Harry Markopolos dogged the Security Exchange Commission (SEC) for years with his warnings about Madoff. But no one listened to him. This is now a well known story. There is no excuse for the SEC to have missed all the warnings about Madoff. But that is another story for another post in my blog.
The story of Madoff is surely a serious reinforcement of this basic investment maxim given by Buffet. Back when Madoff was still the emperor of his own empire, what did Buffet think about Madoff? I am sure that Buffet, being someone who practices what he preaches, would never invest with someone like Madoff.
I am sure future Ponzi schemers will try to learn from Madoff too. For ordinary investors and fund managers alike, the following Madoff investment lessons are a good foundation to build on. Spotting a Ponzi scheme is not an exact science. But any investor ignores these lessons at his or her own peril. As many Madoff investors found out the hard way, it can be perilous and ruinous not to follow these principles.
Fund managers such as Walter Noel (Fairfield Greenwich Group), Jeffry Picower and Ezra Merkin certainly did not follow such investment principles. They just passed the bucks to Madoff without asking any questions. Why did they not bother with asking simple questions about Madoff? In my view, it is imperative even for ordinary investors to follow these basic investment advice and asking basic questions.
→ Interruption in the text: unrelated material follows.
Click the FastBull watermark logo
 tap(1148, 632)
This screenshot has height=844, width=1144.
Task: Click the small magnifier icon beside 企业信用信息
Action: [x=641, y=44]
Some Madoff Investment Lessons:
- If it seems too good to be true, it probably is.
- Don’t put all your eggs in one basket.
- Get a second opinion. If you have millions to invest, pay an independent advisor to check out the fund manager.
- Do not rely on “collective due diligence”. Just because a fund manager has a stellar reputation in the street, it does not mean no independent verification is needed.
- If you do not understand, as a concept, the investment principle used by your prospective fund manager, do not invest in it.
- Don’t fall for the limited edition marketing ploy. You should not have to beg someone to take your money. If you have to get the papal dispensation before you can invest (as in the case with Madoff), beware. It all boils down to your goals for investing. Do you want to have the feeling of superiority that comes from joining an exclusive club or do you want to accumulate enough assets for your retirement?
- No veil of secrecy around the investment offered by the fund manager. Once again, investment is about accumulating assets and not about joining a secret fraternity. If the prospective fund manager wants you to stay mum about the investment and even its existence (as in the case with Madoff), stay away.
Any comment? Any other basic investment principles that can be helpful to ordinary investors?